Data records
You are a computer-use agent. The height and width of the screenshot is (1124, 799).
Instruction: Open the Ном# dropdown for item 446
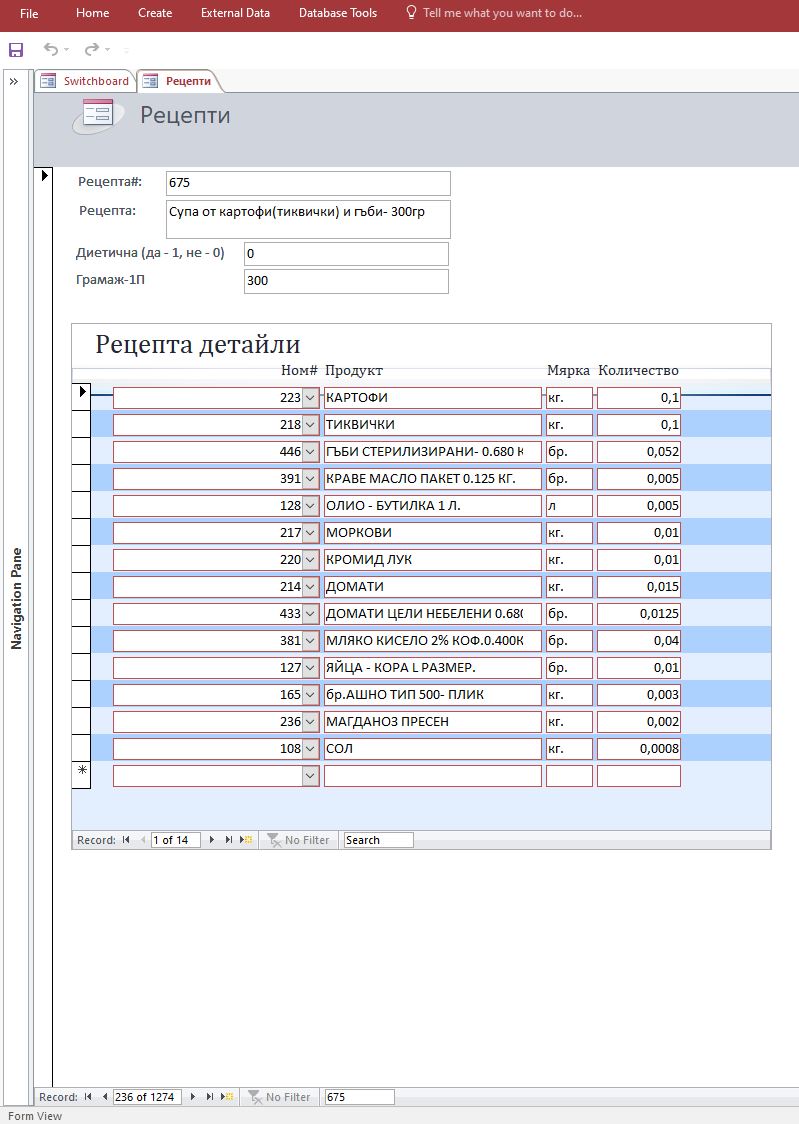tap(310, 452)
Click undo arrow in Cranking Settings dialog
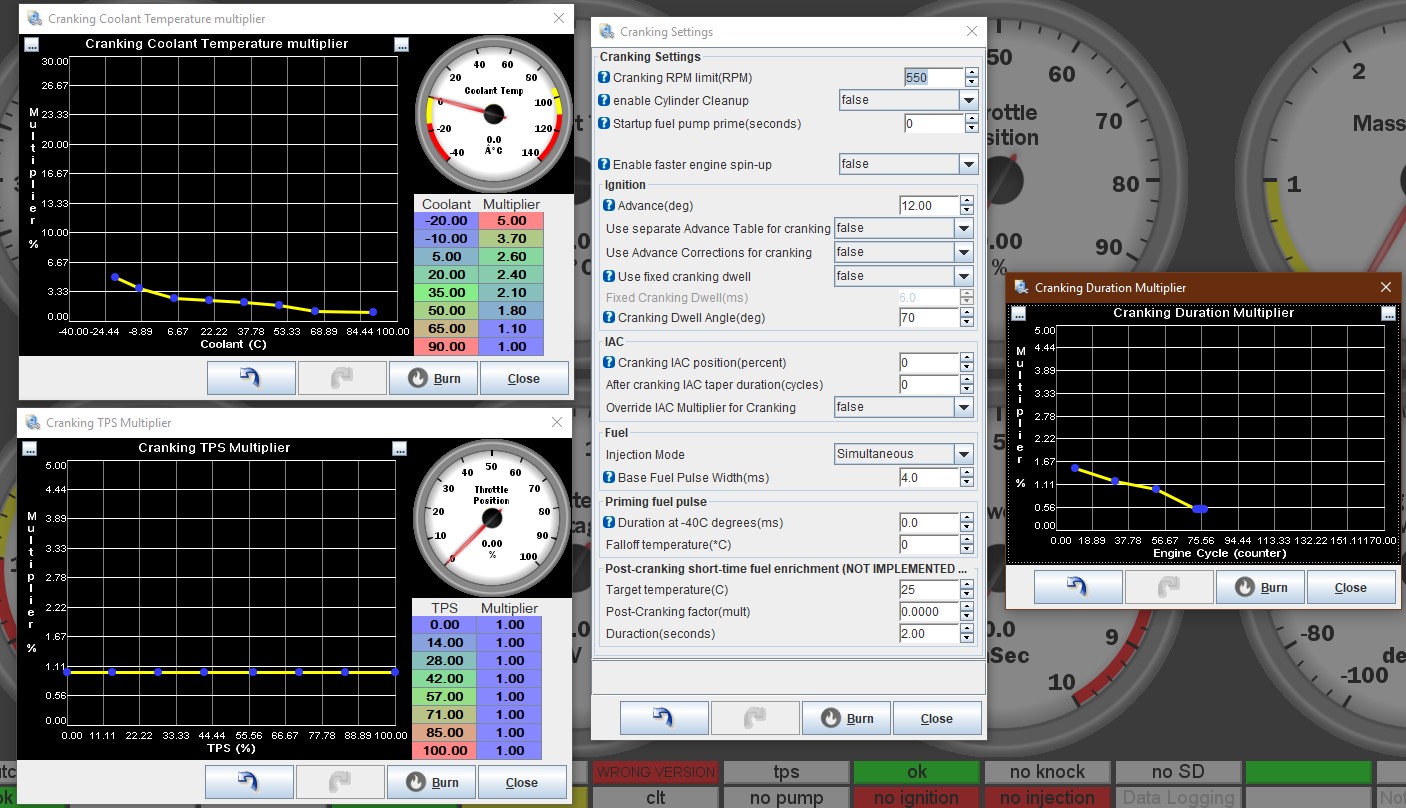 (664, 718)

Exercise brief: Line by line, retype the records above exactly, minus the images.

Response to this exercise:
You are a computer-use agent. The height and width of the screenshot is (1124, 799).
Instruction: Open the Ном# dropdown for item 446
tap(310, 452)
Click undo arrow in Cranking Settings dialog
 (664, 718)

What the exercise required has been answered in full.